§ Problem requirements
Reproduce the records below exactly, but only between the lines holding "The width and height of the screenshot is (1456, 819)." and "Given: Click the USD/JPY symbol search field", inclusive.
....
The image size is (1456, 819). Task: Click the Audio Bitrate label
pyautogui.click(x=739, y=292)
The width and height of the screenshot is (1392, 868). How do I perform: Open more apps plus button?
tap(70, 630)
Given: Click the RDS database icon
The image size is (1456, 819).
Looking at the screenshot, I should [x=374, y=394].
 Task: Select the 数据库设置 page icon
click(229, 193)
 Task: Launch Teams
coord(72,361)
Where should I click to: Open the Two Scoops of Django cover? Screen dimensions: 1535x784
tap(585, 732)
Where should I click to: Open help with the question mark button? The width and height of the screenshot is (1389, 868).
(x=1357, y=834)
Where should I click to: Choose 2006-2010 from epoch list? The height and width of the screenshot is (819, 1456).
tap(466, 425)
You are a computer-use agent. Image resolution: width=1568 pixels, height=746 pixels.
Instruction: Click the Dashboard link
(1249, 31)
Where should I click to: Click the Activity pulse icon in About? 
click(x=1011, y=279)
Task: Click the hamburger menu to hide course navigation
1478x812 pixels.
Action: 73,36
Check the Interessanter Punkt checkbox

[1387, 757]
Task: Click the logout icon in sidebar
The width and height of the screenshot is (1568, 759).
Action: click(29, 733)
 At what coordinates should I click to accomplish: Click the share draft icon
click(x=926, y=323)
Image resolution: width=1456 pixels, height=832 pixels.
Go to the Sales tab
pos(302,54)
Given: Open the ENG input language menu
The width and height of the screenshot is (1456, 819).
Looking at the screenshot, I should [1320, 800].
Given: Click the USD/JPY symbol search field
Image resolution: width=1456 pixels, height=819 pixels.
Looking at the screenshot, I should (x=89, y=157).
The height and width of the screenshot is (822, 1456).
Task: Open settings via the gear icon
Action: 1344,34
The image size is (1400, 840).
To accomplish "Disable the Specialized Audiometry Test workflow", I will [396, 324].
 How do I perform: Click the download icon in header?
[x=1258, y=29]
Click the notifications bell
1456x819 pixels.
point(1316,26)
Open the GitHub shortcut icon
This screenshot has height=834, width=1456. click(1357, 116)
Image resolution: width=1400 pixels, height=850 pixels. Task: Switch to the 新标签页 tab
....
§ Result of the exercise
The width and height of the screenshot is (1456, 819).
Looking at the screenshot, I should [1320, 800].
Given: Click the USD/JPY symbol search field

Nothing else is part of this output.